• **Try it**
Starting with the line that contains "Image resolution: width=1568" and ending with the last line of the listing, print each line exactly. Pictures stay out.

((

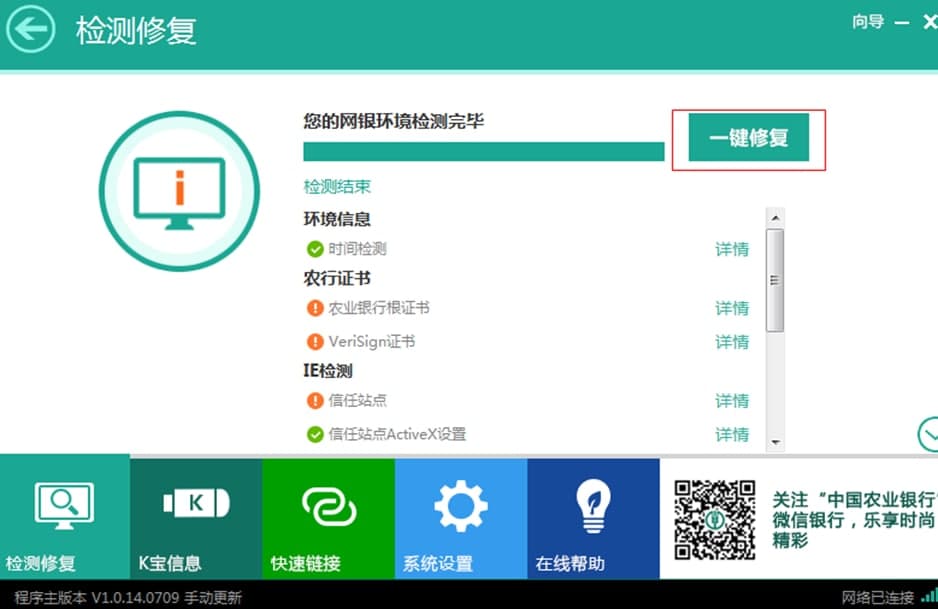
Task: Click the green detection progress bar
Action: tap(484, 150)
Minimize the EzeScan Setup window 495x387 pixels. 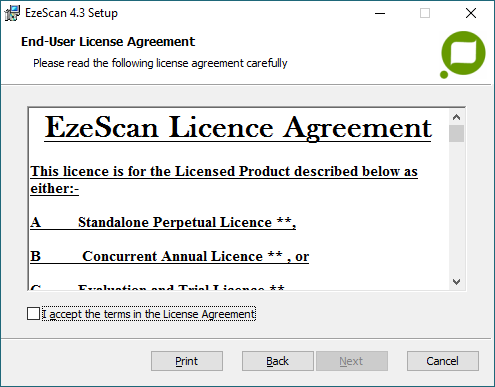(x=380, y=13)
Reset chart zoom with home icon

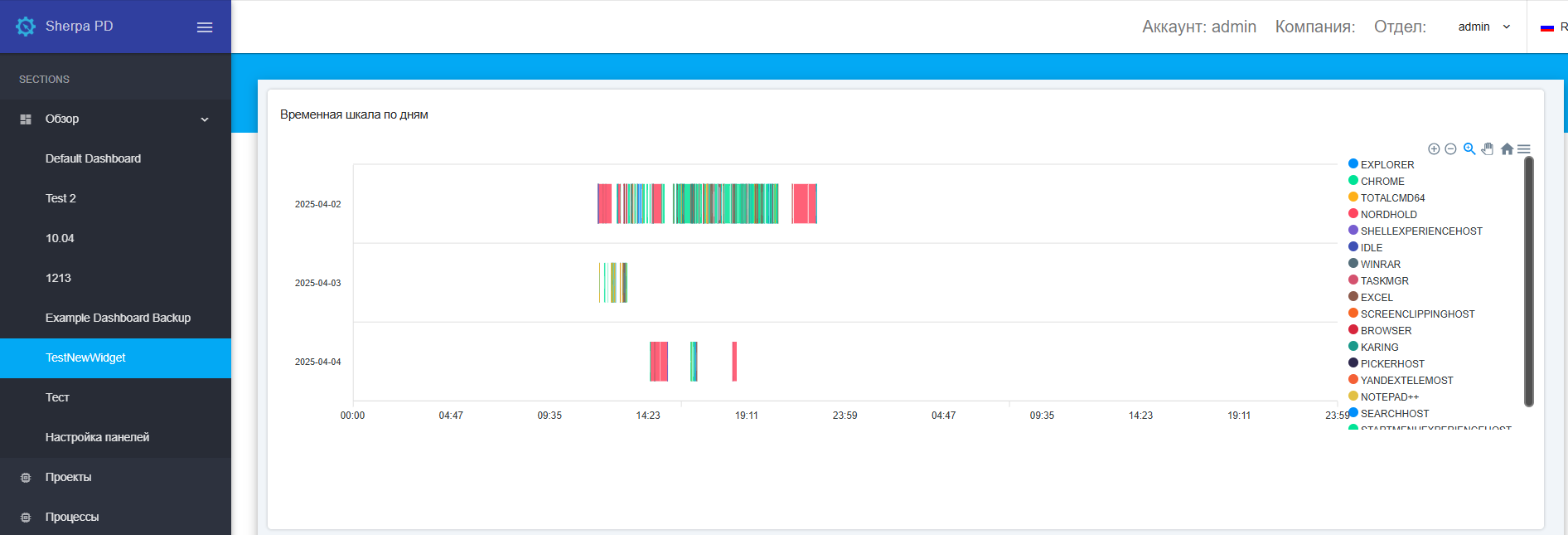point(1507,149)
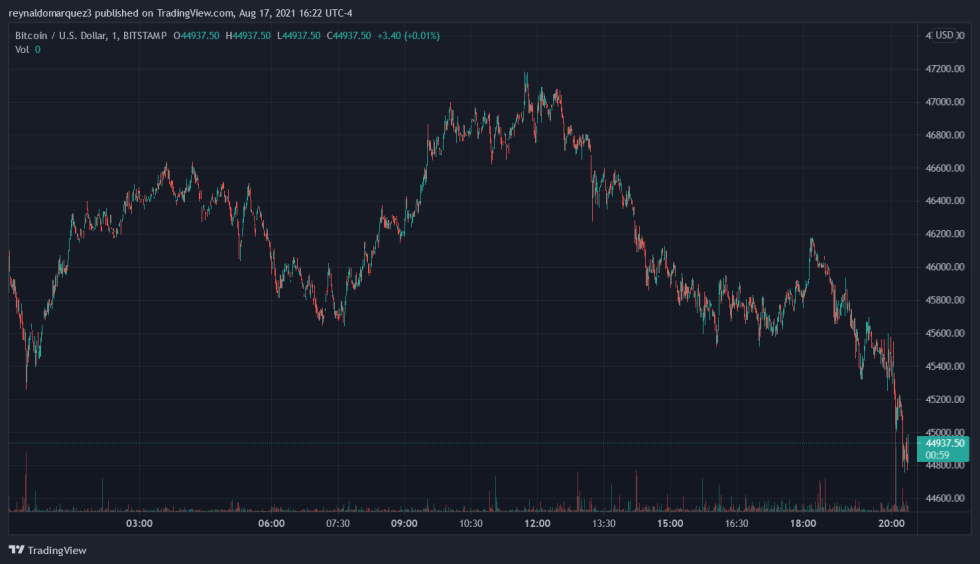
Task: Click the 06:00 time axis label
Action: [x=271, y=523]
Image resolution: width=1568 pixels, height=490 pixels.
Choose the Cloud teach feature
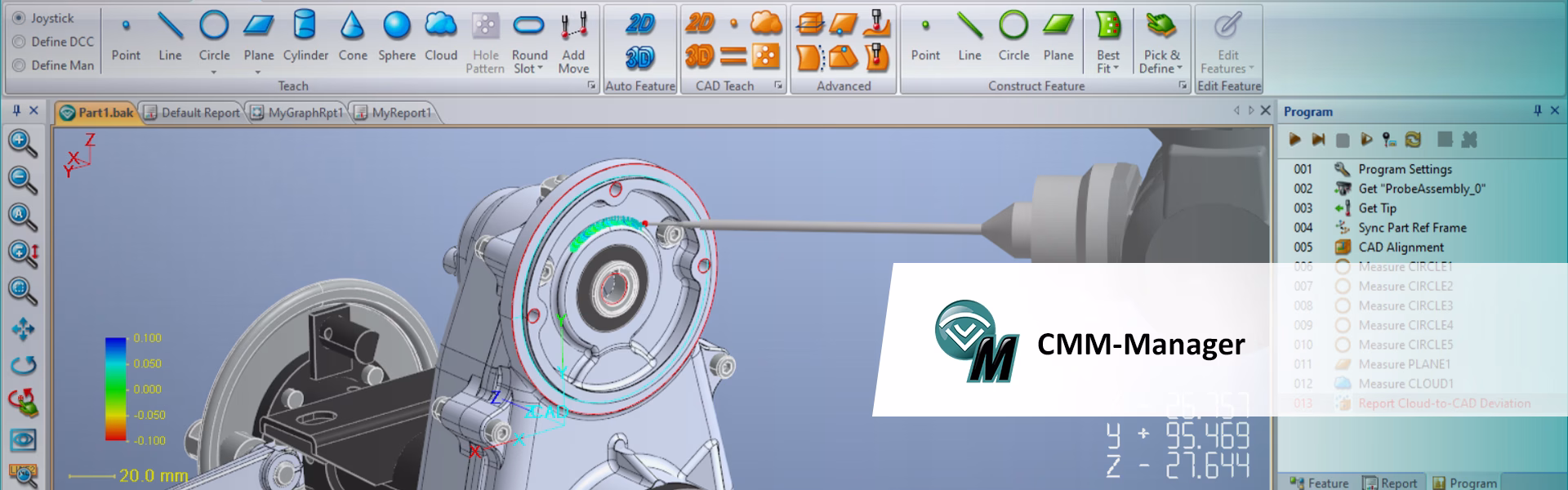point(440,38)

))

• **Your response**
Image resolution: width=1568 pixels, height=490 pixels.
Choose the Cloud teach feature
point(440,38)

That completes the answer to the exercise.